Wer nicht wetten will, kann im virtuellen Casino zocken oder an einem Pokerturnier teilnehmen. Auch Computer-Spiele und "Powerraces" als animierte Rennen mit Pferden, Hunden, Kamelen und Motorrädern sind im Angebot.
Beantragt und auch genehmigt wurde der Betrieb als konzessionsfreie Gastronomie, das heißt, es darf kein Alkohol ausgeschenkt werden und es dürfen sich keine Jugendlichen dort aufhalten. Ob für das Wettbüro eine eigene Genehmigung erforderlich ist, weiß niemand so richtig.
Die Stadtverwaltung, die von der Nutzung als Wettbüro ebenso wenig etwas wusste wie der Gemeinderat, verweist aufs Landratsamt, dort stellt man nach mehrstündigen Recherchen fest, dass das Karlsruher Regierungspräsidium zuständig ist. Hier stellt man sich auf den Standpunkt, dass alle privaten Wettbüros illegal seien. "Wir sehen aber im Regierungspräsidium Stuttgart von einer Verfolgung ab, so lange der Verwaltungsgerichtshof Mannheim die Berufung unserer Verbote entschieden hat", sagt RP-Sprecher Uwe Herzel.
Der Betreiber des Steinheimer Cashpoint Bülent Caliskan aus Murr beklagt selbst die rechtliche Grauzone. "Ständig heißt es, dass sich was ändern soll.

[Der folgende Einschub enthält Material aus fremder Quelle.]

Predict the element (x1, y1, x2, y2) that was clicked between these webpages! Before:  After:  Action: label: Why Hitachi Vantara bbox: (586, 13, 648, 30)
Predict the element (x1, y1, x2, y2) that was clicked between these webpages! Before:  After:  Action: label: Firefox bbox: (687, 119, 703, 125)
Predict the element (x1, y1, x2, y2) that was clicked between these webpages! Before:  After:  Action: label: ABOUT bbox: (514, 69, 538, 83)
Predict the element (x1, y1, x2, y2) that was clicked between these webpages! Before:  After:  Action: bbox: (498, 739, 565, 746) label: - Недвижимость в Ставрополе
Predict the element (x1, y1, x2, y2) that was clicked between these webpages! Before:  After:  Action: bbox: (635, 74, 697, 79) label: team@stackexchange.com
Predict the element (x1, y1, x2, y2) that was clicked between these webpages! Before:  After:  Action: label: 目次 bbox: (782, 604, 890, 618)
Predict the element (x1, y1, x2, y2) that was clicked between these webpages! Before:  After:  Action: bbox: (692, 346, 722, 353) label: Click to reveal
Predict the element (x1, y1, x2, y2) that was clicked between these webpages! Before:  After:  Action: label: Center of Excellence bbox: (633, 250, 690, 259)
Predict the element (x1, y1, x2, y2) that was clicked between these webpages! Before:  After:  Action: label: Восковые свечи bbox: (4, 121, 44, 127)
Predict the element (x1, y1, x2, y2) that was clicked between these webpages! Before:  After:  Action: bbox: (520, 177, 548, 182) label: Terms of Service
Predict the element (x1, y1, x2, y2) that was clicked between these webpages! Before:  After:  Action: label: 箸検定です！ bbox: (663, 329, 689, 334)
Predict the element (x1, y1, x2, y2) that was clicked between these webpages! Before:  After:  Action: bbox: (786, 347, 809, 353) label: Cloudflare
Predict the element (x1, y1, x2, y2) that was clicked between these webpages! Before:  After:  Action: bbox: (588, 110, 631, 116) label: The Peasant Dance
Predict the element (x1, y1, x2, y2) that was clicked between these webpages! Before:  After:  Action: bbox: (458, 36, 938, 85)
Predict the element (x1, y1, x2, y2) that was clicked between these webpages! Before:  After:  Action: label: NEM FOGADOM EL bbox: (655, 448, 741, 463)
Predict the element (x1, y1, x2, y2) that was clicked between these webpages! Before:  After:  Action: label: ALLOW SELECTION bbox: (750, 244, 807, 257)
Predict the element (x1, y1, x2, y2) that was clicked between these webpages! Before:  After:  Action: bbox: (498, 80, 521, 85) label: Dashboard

Aber niemand weiß genau, welche Genehmigungen erforderlich sind." Deshalb hat Caliskan die konzessionsfreie Gastronomie beantragt und beim Gewerbeamt das Wettbüro angemeldet.
Die jetzige Diskussion ist für den Chef der Cashpoint-Niederlassung etwas unverständlich. "Ich betreibe mehrere Gaststätten und Spielhallen, da läuft alles ganz unproblematisch." Caliskan hat sich selbst schlau gemacht. "Ein Wettbüro läuft als Ladengeschäft, also ist keine besondere Genehmigung erforderlich." Vom Bauamt der Stadt Steinheim seien seine Anträge genehmigt worden. "Da hab" ich gedacht, alles ist super. Jetzt wird wieder alles in Frage gestellt. Da investiert man viel Geld, und in ein zwei Monaten gibt es wieder eine ganz neue Gesetzeslage."
Bürgermeister Thomas Rosner findet die Nutzung "unspektakulär". "Natürlich hat man so seine Bedenken wegen Spielsucht, aber Gewerbefreiheit ist auch ein hohes Gut, dann kann man das machen." Es werde jetzt baurechtlich noch einmal überprüft, ob eine Nutzungsänderung zum Bauantrag vorliege. Und auch die Genehmigungspflicht eines Wettbüros werde geprüft. "Ohne die Rechtslage jetzt genau zu kennen, würde ich aber sagen, dass die Eröffnung eines Wettbüros in einem Ladengeschäft rechtlich kein Problem ist."